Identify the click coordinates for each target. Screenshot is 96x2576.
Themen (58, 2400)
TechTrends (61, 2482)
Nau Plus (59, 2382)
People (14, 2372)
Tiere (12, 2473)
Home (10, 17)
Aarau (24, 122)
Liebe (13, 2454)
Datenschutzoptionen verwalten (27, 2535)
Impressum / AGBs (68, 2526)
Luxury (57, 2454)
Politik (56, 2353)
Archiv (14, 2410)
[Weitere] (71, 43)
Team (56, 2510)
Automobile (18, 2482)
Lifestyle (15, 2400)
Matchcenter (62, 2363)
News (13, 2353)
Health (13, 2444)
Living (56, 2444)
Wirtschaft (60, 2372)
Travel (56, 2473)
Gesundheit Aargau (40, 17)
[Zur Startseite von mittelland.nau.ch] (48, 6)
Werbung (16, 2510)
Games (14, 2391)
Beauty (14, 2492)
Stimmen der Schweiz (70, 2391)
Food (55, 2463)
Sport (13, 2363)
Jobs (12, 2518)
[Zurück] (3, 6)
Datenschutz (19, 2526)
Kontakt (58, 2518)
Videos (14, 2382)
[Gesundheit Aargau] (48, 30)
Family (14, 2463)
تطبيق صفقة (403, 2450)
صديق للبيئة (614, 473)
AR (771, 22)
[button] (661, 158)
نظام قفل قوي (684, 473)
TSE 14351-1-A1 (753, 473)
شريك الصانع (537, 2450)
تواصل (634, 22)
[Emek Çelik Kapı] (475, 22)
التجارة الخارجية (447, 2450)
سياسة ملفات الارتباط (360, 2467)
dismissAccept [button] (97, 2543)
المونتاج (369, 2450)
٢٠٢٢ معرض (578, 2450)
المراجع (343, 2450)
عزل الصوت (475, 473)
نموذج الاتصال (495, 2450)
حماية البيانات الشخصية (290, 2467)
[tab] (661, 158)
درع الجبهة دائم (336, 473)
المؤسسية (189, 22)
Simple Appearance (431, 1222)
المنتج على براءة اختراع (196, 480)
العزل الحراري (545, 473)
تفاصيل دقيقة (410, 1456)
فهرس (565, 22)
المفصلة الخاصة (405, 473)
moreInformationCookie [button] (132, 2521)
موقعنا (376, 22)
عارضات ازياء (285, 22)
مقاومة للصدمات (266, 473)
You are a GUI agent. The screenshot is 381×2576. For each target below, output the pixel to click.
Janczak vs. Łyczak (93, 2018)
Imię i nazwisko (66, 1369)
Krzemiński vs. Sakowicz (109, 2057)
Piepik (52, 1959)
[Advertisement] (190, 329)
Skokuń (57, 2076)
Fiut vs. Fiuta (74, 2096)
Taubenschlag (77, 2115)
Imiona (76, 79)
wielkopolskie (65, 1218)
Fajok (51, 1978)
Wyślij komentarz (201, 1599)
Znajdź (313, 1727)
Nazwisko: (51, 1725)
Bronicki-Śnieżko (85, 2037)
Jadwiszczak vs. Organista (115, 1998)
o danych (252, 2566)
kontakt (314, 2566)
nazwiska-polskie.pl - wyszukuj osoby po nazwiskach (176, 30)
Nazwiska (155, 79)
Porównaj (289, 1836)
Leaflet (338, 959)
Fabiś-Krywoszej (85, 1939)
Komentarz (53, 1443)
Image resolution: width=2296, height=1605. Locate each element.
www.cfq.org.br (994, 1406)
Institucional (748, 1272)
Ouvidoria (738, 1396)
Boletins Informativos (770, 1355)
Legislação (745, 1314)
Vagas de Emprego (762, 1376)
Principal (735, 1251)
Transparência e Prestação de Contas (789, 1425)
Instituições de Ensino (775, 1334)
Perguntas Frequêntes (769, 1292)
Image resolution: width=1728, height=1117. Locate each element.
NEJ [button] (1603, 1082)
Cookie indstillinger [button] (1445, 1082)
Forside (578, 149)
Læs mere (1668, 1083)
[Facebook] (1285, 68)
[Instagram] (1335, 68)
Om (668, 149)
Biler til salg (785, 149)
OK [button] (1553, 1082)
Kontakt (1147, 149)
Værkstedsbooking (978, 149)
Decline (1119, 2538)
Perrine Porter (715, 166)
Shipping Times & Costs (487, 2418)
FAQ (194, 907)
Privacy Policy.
·····
» EXERCISE GOAL
Among the lines above, find those with the string "resolution" and copy them.

» RESPONSE TO THIS TASK
Image resolution: width=2296, height=1605. Locate each element.
Image resolution: width=1728, height=1117. Locate each element.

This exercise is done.